> **Stored data**:
= Beginning of Section =
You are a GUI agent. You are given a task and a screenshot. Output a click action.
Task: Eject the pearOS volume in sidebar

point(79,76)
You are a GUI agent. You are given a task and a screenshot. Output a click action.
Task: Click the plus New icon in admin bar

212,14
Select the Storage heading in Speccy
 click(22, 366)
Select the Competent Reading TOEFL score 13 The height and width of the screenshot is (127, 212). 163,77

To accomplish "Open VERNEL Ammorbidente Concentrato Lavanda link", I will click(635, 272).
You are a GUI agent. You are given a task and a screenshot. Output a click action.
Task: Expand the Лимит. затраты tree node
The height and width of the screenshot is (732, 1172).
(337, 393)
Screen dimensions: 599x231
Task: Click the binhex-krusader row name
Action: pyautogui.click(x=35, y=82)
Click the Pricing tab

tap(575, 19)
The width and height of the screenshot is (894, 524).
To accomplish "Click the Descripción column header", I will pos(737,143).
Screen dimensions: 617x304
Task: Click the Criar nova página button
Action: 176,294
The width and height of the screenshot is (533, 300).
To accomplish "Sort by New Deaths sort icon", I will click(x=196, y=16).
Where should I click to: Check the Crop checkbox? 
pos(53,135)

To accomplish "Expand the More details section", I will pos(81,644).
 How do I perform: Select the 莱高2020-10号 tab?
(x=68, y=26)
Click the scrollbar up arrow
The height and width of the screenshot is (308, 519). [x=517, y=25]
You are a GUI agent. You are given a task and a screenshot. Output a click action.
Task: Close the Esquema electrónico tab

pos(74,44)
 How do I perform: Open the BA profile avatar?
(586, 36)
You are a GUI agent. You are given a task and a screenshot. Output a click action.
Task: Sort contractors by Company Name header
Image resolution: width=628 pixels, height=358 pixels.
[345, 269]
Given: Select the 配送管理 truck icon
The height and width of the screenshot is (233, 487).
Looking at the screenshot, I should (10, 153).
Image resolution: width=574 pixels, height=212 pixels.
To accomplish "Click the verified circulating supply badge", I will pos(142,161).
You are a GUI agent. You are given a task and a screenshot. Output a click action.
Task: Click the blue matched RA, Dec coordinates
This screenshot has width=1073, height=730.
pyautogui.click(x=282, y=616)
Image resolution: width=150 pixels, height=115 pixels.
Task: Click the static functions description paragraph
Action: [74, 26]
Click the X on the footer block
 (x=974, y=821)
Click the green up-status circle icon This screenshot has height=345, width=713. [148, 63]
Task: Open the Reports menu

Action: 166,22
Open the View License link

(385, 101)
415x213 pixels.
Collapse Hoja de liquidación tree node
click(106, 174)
= End of Section =
> **WORK TO COMPLETE**: Copy every line above without altering a word.

> **RESPONSE AREA**:
You are a GUI agent. You are given a task and a screenshot. Output a click action.
Task: Eject the pearOS volume in sidebar

point(79,76)
You are a GUI agent. You are given a task and a screenshot. Output a click action.
Task: Click the plus New icon in admin bar

212,14
Select the Storage heading in Speccy
 click(22, 366)
Select the Competent Reading TOEFL score 13 The height and width of the screenshot is (127, 212). 163,77

To accomplish "Open VERNEL Ammorbidente Concentrato Lavanda link", I will click(635, 272).
You are a GUI agent. You are given a task and a screenshot. Output a click action.
Task: Expand the Лимит. затраты tree node
The height and width of the screenshot is (732, 1172).
(337, 393)
Screen dimensions: 599x231
Task: Click the binhex-krusader row name
Action: pyautogui.click(x=35, y=82)
Click the Pricing tab

tap(575, 19)
The width and height of the screenshot is (894, 524).
To accomplish "Click the Descripción column header", I will pos(737,143).
Screen dimensions: 617x304
Task: Click the Criar nova página button
Action: 176,294
The width and height of the screenshot is (533, 300).
To accomplish "Sort by New Deaths sort icon", I will click(x=196, y=16).
Where should I click to: Check the Crop checkbox? 
pos(53,135)

To accomplish "Expand the More details section", I will pos(81,644).
 How do I perform: Select the 莱高2020-10号 tab?
(x=68, y=26)
Click the scrollbar up arrow
The height and width of the screenshot is (308, 519). [x=517, y=25]
You are a GUI agent. You are given a task and a screenshot. Output a click action.
Task: Close the Esquema electrónico tab

pos(74,44)
 How do I perform: Open the BA profile avatar?
(586, 36)
You are a GUI agent. You are given a task and a screenshot. Output a click action.
Task: Sort contractors by Company Name header
Image resolution: width=628 pixels, height=358 pixels.
[345, 269]
Given: Select the 配送管理 truck icon
The height and width of the screenshot is (233, 487).
Looking at the screenshot, I should (10, 153).
Image resolution: width=574 pixels, height=212 pixels.
To accomplish "Click the verified circulating supply badge", I will pos(142,161).
You are a GUI agent. You are given a task and a screenshot. Output a click action.
Task: Click the blue matched RA, Dec coordinates
This screenshot has width=1073, height=730.
pyautogui.click(x=282, y=616)
Image resolution: width=150 pixels, height=115 pixels.
Task: Click the static functions description paragraph
Action: [74, 26]
Click the X on the footer block
 (x=974, y=821)
Click the green up-status circle icon This screenshot has height=345, width=713. [148, 63]
Task: Open the Reports menu

Action: 166,22
Open the View License link

(385, 101)
415x213 pixels.
Collapse Hoja de liquidación tree node
click(106, 174)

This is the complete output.